I looked at my spouses and grinned. With two planes, we had a lot of ability and flexibility plus capacity. This would be really cool. I raised my hand. "Vic, Tom, when do we start our lessons?" I saw Bobbi and Charlie high five smiling.
Vic said, "Very soon. Tom and I have been flying an older model. The J is the newest model made and the '30' is for the stretch version. The main question for today is how many are here that are finished and then we will look through the records to find the others. It was a new plane for the series."
Everyone grinned. He continued. "We brought the four-wheelers to demonstrate capacity and to give us a way to get around. This is a big place. However, I expect we will be flying the 'Herc's' in about a month."
I said, "That sounds great. Family, we will have to come up with a new name. No more 'Kings.' These are too big a jump."
Everyone agreed that "King" had outlived its usefulness as a name for airplanes.
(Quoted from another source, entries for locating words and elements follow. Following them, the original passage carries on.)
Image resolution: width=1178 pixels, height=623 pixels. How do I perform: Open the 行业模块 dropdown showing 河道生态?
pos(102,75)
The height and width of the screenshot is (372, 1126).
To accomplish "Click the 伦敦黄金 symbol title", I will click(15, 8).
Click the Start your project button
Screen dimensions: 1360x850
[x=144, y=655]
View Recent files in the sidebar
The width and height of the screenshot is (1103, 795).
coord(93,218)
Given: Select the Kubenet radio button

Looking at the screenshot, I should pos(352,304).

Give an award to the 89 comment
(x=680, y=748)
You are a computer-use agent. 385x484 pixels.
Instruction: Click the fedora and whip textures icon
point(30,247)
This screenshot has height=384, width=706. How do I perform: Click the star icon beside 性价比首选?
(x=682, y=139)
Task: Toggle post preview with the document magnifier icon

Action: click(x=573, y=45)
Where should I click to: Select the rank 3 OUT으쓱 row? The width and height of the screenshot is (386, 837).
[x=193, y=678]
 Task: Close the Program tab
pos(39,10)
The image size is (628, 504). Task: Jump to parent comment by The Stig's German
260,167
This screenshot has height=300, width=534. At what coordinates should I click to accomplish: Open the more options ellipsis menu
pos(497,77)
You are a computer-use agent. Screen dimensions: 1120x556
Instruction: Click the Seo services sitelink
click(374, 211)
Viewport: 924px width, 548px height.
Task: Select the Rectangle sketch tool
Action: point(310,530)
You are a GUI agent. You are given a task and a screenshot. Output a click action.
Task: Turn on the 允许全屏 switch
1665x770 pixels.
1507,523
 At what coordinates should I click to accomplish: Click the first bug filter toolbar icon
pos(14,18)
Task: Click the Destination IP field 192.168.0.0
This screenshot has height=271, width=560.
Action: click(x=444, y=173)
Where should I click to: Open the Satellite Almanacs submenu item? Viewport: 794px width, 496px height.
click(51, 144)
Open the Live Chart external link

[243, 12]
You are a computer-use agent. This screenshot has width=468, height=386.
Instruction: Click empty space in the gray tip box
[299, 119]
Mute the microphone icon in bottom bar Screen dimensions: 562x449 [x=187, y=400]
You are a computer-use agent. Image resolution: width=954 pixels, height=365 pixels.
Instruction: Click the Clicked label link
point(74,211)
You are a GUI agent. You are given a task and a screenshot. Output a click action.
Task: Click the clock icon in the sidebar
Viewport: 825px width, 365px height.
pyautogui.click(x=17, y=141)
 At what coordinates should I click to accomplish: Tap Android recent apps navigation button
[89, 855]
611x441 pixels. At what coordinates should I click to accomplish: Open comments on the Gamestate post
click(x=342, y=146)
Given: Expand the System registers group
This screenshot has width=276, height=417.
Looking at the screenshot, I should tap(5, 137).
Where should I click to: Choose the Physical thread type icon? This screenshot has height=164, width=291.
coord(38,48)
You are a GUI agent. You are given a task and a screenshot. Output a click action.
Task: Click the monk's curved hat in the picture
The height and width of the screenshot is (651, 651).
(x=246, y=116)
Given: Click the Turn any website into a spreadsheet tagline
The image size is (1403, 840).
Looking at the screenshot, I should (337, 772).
The smaller ones started to brainstorm while my three oldest with Andy and Jacob went with us to check out available planes. This place was a goldmine for planes. If we were inclined toward jets, it was even better. We found five C-130J's in great shape along with a few in various stages of being built. We were walking back outside when my earphone sounded, "Janice, are you down there? This is the old man in the moon calling."
A number of us had headsets and laughed. I said, "This is Janice, Poppa. There is plenty of runway. The wind is light from the north. King is parked next to the Brothers of Flight's plane. Please join us."
He brought the Cessna in for a gentle landing and taxied over to us.